Par ailleurs, les modifications du code du travail précisent que :

  • La durée du congé est "assimilée à une période de travail effectif pour la détermination des droits que le salarié tient de son ancienneté", et le salarié "conserve le bénéfice de tous les avantages qu’il avait acquis avant le début du congé" (L.1225-46-3) ;
  • "à l’issue du congé, le salarié retrouve son précédent emploi ou un emploi similaire assorti d’une rémunération au moins équivalente" (L.1225-46-6).

Ce congé supplémentaire est une timide avancée pour l’égalité entre les femmes et les hommes ainsi que pour les familles qui bénéficient actuellement des différents congés cités plus au début de la note. Les dispositifs existants sont trop peu rémunérés et complexes dans leurs applications. Ils sont bien en dessous des attentes et des besoins des familles.

Au lieu de réformer le congé parental actuel peu utilisé par les familles car très mal rémunéré, le gouvernement a fait le choix de mettre en place un dispositif supplémentaire du même acabit. A savoir trop court et pas assez indemnisé.

Cerise sur le gâteau le nouveau dispositif devrait être financé, par un report de 14 à 18 ans de la majoration des allocations familiales, donc une perte de droits pour certaines familles. Dans une situation où un tiers des personnes sous le seuil de pauvreté ont moins de 18 ans, piocher dans les poches des familles modestes pour financer un congé de naissance c’est simplement lutter contre la précarité en augmentant la précarité.

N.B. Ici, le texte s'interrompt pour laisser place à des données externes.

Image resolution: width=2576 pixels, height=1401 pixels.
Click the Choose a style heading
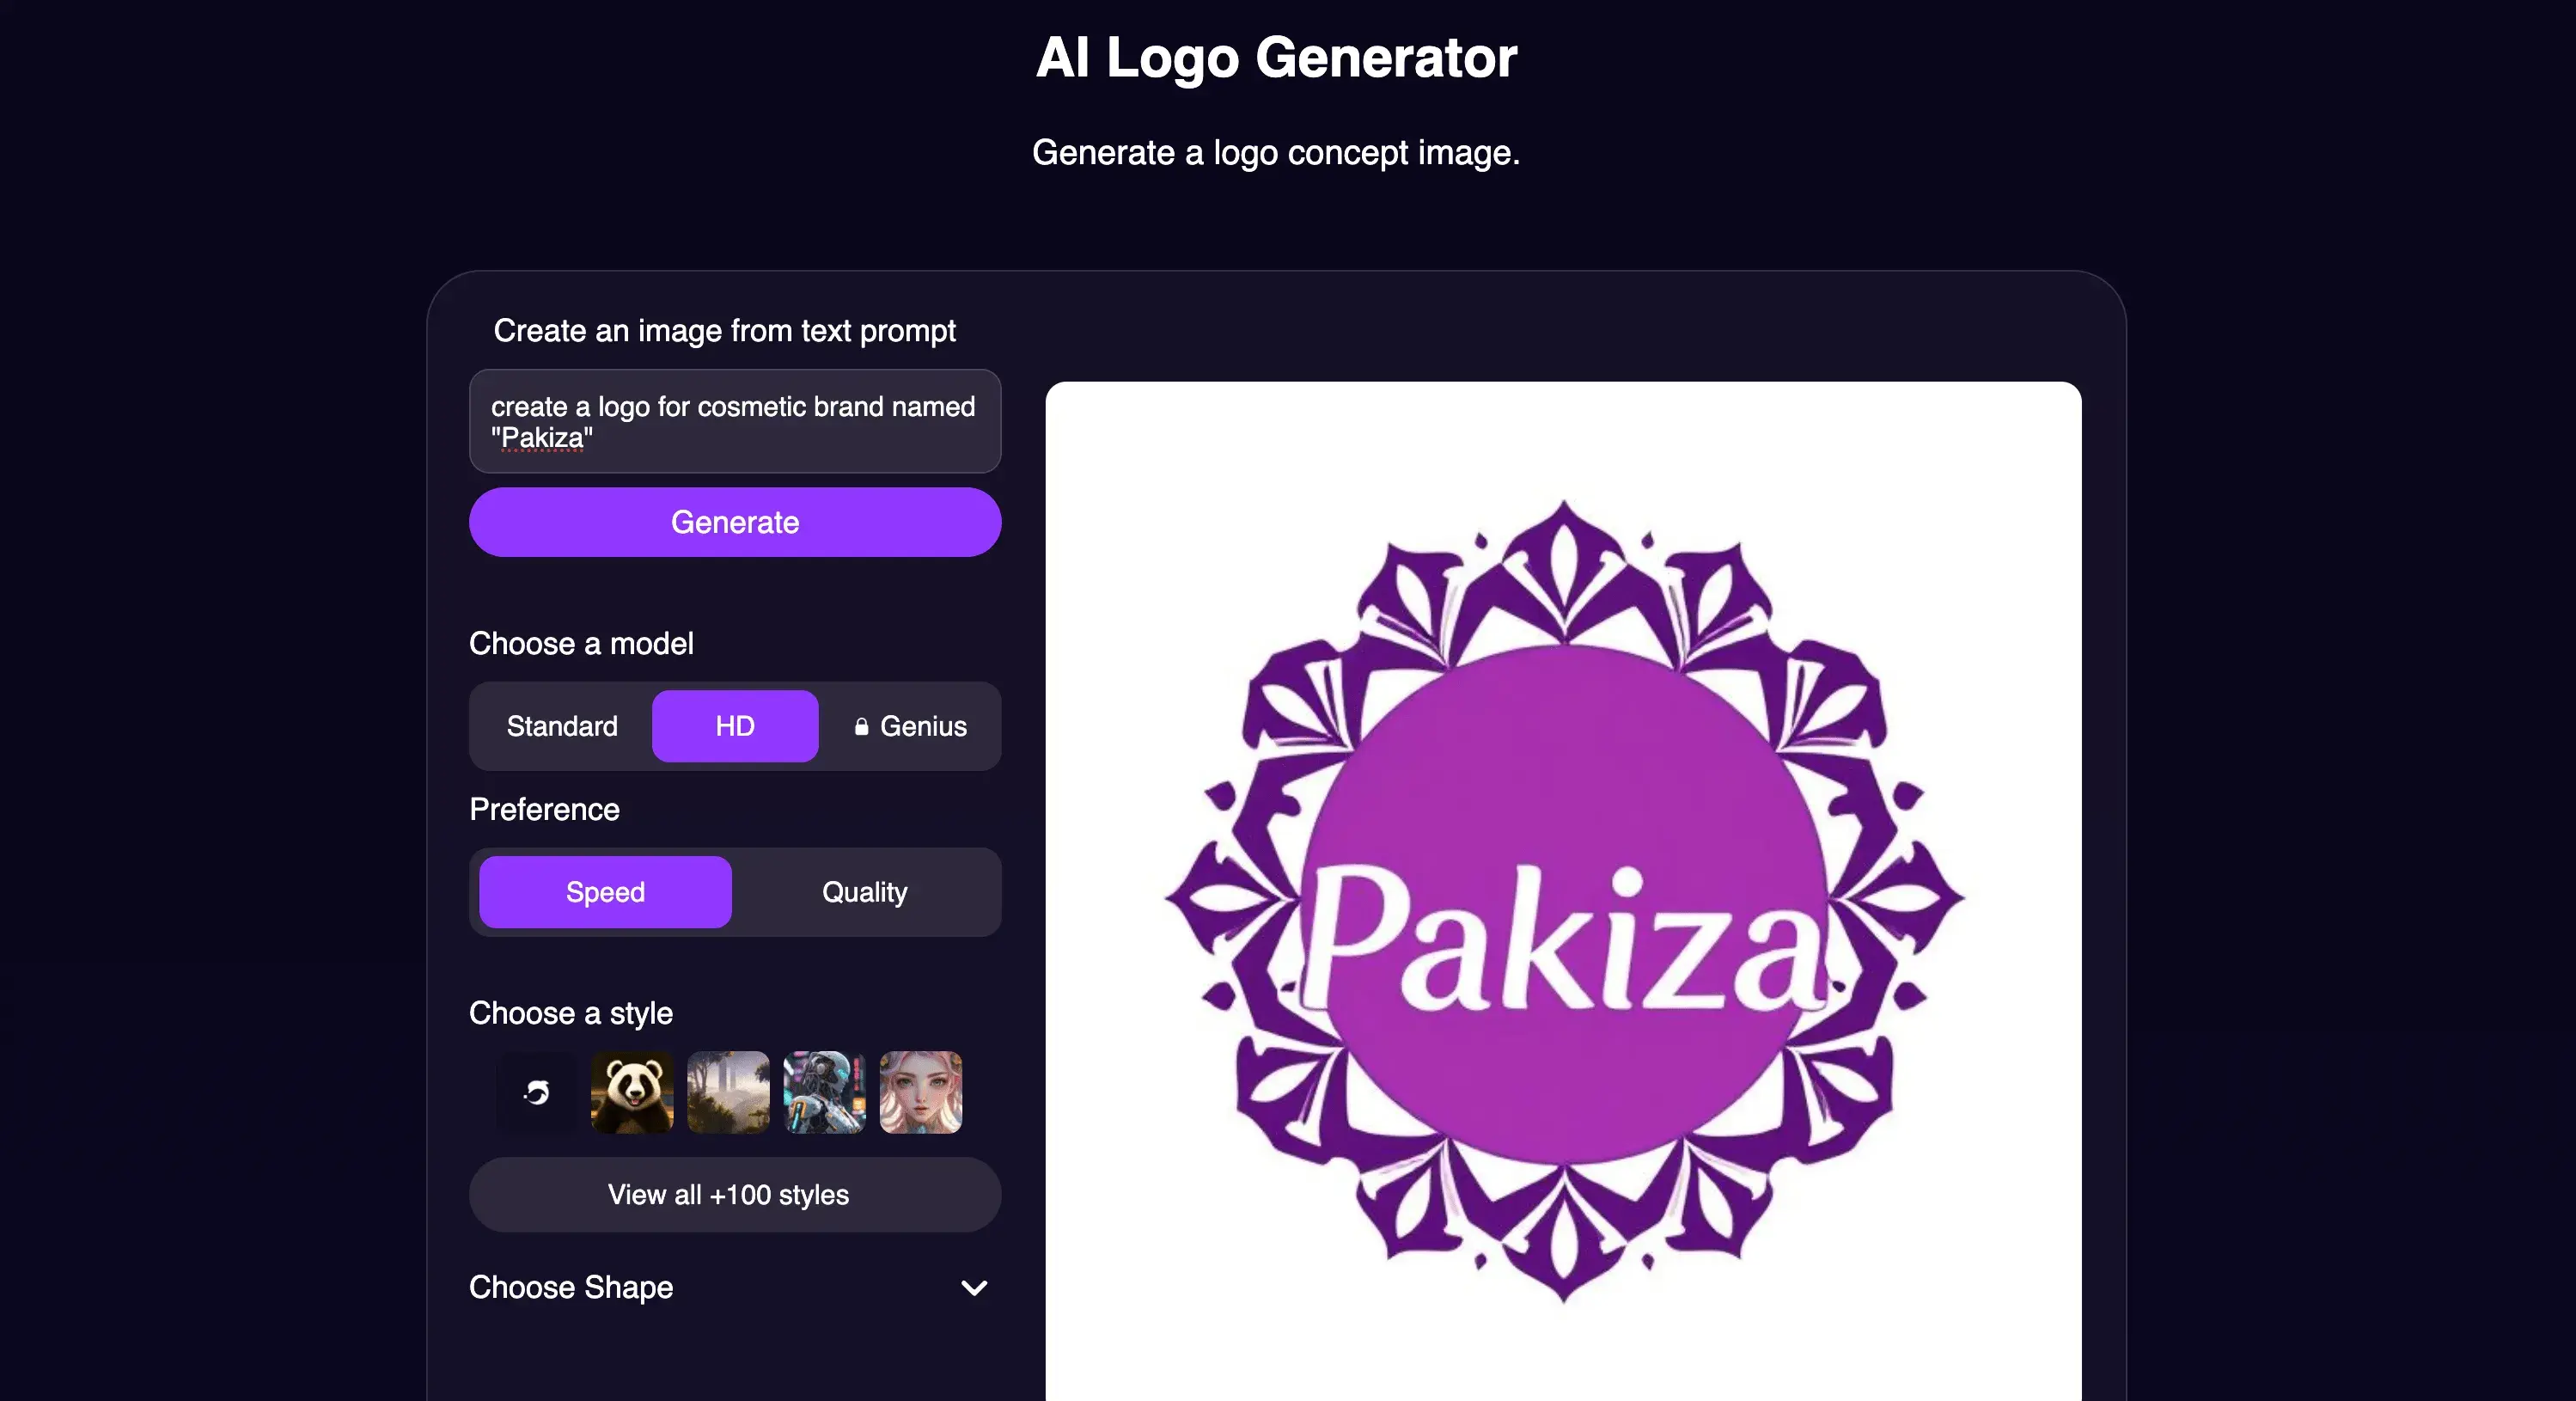tap(571, 1013)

La CGT revendique un congé maternité de 24 semaines, l’augmentation du congé paternité et d’accueil de l’enfant à 4 mois en le rendant obligatoire et le développement d’un congé parental dont la durée serait portée à 6 mois pour chaque parent et rémunéré à 80% du salaire par la sécurité sociale et complété par l’employeur, ainsi que l’assimilation des congés maternité/paternité à des périodes de travail pour l’ouverture de droits à assurance chômage.